_Your task_. Go through the data below and gather each line containing "computer".

(Beginning of Provided entries)

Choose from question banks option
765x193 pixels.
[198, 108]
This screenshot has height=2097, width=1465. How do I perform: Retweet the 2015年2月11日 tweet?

(End of Provided entries)
(Beginning of Provided entries)

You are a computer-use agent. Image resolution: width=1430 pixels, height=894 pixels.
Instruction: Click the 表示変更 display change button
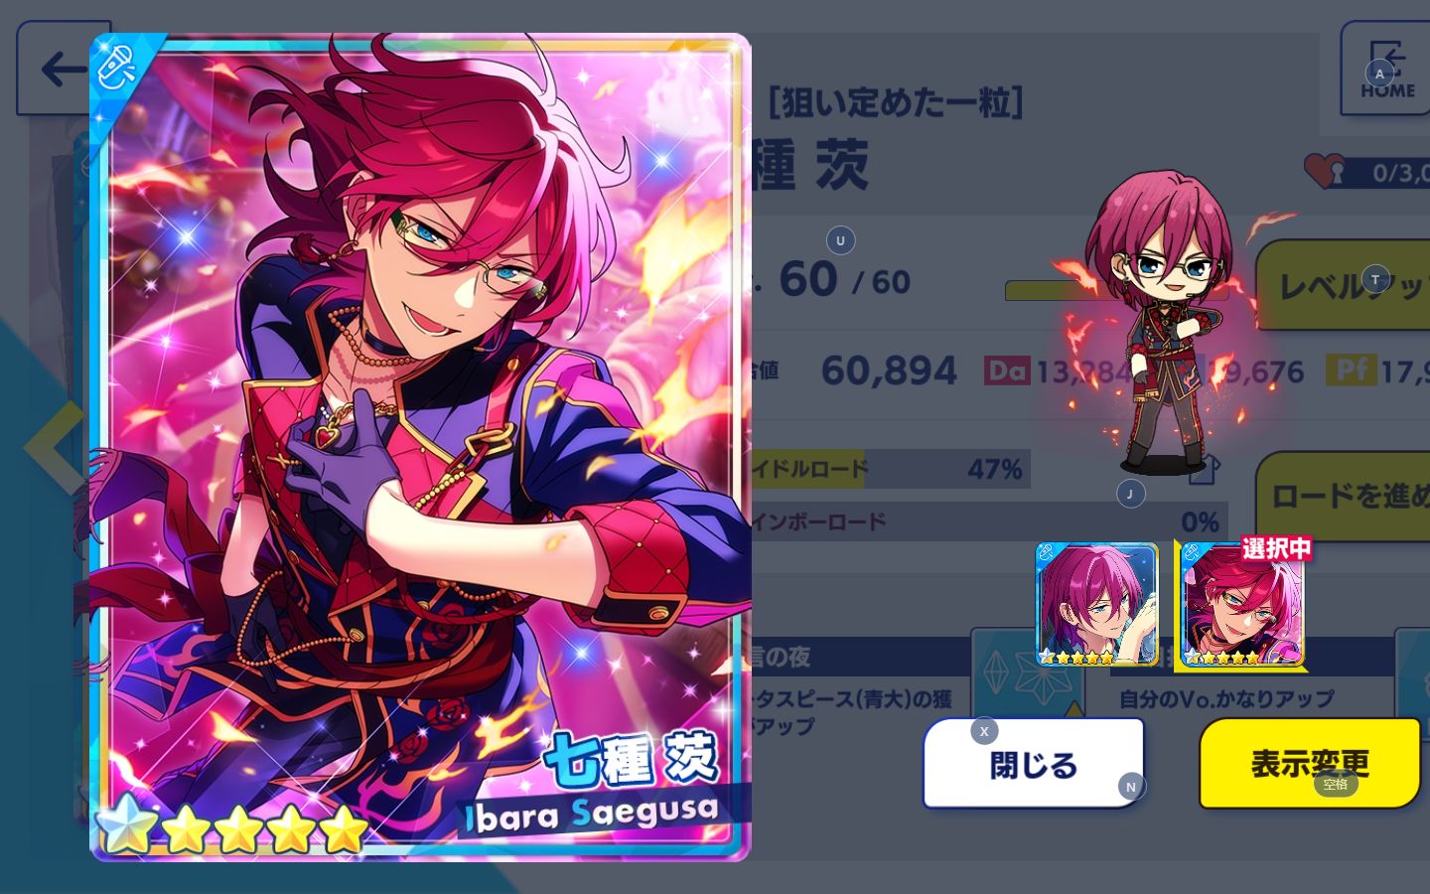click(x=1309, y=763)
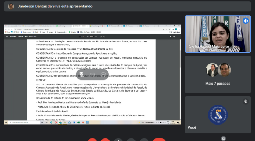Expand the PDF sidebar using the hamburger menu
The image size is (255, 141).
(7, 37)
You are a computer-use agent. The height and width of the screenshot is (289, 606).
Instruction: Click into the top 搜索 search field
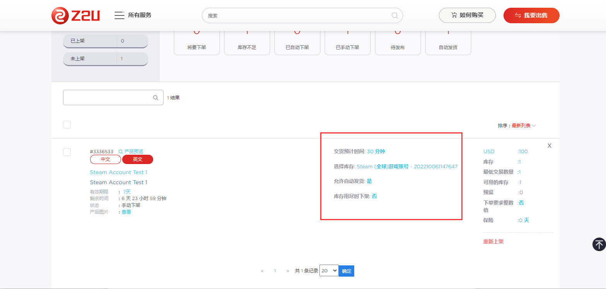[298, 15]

(End of Provided entries)
(Beginning of Provided entries)

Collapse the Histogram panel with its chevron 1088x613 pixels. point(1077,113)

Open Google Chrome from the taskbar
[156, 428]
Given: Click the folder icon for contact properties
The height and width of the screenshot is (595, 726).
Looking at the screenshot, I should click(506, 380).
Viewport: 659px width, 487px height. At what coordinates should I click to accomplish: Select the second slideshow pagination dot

(End of Provided entries)

_Worked solution_.
You are a computer-use agent. Image resolution: width=1430 pixels, height=894 pixels.
You are a computer-use agent. The height and width of the screenshot is (289, 606).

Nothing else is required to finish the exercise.